L'idée de repérer des points de convergence entre les oeuvres de Joan Mitchell (1925-1992) et celles de Jean-Paul Riopelle (1923-2002) émane de l'ex-directrice des expositions et de la médiation au MNBAQ (de 2012 à 2016), Anne Eschapasse, aujourd'hui au Musée des beaux-arts du Canada. 
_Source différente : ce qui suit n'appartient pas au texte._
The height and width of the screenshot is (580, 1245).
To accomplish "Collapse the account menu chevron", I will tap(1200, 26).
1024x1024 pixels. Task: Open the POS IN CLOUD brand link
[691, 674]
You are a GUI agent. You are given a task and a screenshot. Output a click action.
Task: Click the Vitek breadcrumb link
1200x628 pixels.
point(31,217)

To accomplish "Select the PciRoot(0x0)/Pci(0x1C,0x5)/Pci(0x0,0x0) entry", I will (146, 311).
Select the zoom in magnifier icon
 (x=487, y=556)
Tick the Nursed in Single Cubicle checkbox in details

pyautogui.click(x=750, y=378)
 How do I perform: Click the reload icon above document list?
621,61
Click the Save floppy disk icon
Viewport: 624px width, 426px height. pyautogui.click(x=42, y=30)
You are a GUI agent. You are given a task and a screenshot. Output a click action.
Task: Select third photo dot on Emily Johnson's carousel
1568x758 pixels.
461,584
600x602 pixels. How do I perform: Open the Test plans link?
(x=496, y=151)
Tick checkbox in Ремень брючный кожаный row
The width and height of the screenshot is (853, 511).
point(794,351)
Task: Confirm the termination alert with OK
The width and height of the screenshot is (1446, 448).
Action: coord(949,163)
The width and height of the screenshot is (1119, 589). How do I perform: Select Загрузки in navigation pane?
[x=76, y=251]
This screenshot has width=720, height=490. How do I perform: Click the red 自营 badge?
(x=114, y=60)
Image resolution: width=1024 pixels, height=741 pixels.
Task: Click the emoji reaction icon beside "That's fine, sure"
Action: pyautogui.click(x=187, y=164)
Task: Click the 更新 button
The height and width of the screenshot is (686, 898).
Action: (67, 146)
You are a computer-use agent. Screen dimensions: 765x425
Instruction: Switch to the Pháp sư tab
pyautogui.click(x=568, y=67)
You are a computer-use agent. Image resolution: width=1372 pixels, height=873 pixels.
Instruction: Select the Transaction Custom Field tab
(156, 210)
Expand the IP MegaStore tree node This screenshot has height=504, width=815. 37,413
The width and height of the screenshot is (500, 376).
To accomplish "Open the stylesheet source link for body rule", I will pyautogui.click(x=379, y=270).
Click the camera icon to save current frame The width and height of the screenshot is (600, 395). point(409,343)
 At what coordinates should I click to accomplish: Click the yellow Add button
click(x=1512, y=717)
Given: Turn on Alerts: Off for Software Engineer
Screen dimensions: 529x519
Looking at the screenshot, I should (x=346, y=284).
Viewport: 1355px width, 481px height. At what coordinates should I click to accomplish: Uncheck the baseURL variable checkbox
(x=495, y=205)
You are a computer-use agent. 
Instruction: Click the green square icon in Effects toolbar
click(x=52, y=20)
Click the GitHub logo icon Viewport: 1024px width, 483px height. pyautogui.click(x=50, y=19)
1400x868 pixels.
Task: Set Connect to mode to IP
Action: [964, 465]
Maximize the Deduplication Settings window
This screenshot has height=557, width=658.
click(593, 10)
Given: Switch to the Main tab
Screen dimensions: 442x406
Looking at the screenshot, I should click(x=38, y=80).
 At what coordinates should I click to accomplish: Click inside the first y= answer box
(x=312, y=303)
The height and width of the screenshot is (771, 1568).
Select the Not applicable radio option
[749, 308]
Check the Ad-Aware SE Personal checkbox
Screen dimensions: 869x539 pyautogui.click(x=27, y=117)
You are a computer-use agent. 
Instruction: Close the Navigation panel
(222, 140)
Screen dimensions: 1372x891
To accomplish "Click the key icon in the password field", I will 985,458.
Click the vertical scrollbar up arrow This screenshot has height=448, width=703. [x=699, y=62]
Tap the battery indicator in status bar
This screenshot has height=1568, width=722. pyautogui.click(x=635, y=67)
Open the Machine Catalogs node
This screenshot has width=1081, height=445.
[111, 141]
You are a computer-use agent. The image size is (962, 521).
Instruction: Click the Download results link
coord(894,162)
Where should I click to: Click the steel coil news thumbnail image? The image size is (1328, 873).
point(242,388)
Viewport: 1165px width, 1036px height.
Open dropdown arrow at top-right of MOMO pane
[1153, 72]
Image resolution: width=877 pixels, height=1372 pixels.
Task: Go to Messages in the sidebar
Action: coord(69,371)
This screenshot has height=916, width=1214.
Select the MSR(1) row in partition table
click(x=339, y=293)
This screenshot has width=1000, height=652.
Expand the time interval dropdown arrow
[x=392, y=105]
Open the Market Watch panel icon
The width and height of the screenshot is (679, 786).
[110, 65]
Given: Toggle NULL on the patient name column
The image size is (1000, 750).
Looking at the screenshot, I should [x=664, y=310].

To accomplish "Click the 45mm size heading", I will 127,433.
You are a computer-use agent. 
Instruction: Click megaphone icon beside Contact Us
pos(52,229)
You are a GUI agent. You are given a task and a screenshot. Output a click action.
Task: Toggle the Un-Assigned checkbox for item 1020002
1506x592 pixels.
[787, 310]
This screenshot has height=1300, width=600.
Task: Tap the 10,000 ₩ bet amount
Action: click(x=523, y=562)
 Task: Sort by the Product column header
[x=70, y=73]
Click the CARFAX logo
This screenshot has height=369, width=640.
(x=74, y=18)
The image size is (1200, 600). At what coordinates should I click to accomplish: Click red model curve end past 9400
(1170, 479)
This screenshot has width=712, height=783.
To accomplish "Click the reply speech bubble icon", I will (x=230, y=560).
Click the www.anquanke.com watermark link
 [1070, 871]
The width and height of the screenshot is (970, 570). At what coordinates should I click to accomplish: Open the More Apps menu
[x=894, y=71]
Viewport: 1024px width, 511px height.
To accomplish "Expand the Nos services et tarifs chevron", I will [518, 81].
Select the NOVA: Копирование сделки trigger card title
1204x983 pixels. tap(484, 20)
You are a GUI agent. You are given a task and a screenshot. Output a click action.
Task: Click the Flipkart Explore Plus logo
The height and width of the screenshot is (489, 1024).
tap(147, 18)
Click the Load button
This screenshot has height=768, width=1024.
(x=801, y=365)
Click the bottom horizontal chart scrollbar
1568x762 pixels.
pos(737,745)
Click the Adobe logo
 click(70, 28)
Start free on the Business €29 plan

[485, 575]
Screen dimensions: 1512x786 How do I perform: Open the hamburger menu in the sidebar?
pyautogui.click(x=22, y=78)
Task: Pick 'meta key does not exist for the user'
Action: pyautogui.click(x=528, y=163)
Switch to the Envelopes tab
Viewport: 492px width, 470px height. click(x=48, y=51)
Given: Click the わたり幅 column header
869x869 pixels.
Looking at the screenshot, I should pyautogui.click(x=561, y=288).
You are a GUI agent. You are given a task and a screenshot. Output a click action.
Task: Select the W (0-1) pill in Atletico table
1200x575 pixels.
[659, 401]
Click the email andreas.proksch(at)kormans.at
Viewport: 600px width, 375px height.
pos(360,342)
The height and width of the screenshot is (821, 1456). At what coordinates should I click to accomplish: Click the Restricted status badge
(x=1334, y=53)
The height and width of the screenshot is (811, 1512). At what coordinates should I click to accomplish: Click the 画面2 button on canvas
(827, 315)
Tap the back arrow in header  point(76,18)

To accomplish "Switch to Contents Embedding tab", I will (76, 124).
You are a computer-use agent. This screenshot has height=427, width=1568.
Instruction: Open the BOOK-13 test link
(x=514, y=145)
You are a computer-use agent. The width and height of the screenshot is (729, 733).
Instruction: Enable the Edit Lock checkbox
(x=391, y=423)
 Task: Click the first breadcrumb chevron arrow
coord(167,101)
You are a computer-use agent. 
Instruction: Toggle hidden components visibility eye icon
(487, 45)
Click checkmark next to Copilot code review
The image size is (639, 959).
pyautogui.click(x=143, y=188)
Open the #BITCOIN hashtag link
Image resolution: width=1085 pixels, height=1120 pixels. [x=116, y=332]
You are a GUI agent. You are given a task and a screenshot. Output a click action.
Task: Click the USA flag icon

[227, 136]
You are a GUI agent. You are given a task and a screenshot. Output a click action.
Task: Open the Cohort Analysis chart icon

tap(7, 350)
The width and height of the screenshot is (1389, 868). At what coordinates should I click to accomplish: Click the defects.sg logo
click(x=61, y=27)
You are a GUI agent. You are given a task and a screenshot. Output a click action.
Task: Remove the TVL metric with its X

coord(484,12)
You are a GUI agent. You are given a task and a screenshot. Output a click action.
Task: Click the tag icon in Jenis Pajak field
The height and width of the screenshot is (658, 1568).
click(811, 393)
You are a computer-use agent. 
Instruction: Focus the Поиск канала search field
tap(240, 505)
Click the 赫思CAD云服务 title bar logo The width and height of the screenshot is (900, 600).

L'ex-conservateur de l'art contemporain au Musée des beaux-arts de Montréal Stéphane Aquin - qui occupe aujourd'hui un poste similaire au Hirshhorn, à Washington -, avait aussi songé à une telle analyse. Une approche révélatrice, comme le confirme l'exposition Mitchell | Riopelle. Un couple dans la démesure

Ex-conservateur de l'art contemporain au MNBAQ, Michel Martin signe le commissariat de cet exercice de haut vol qui débute par des oeuvres antérieures à la rencontre des deux peintres. On peut ainsi mesurer leur cheminement subséquent, tous deux ayant baigné au coeur des mêmes influences post-cubistes et de l'automatisme surréaliste.

Magnétisme immédiat

Inspirée par les expressionnistes abstraits de la New York School  - entre autres Philip Guston, Willem de Kooning et Jackson Pollock -, Joan Mitchell rencontre Riopelle à Paris en 1955. Comme le racontent Michel Martin et le philosophe français Yves Michaud dans le catalogue qui accompagne l'exposition, le magnétisme mutuel est immédiat. Par exemple, Riopelle s'essaie soudain à la gouache. «Mes grandes gouaches de 3 pieds par 3 pieds ressemblent à des tableaux de toi mon amour», lui écrit-il quand Joan s'éloigne de Paris. 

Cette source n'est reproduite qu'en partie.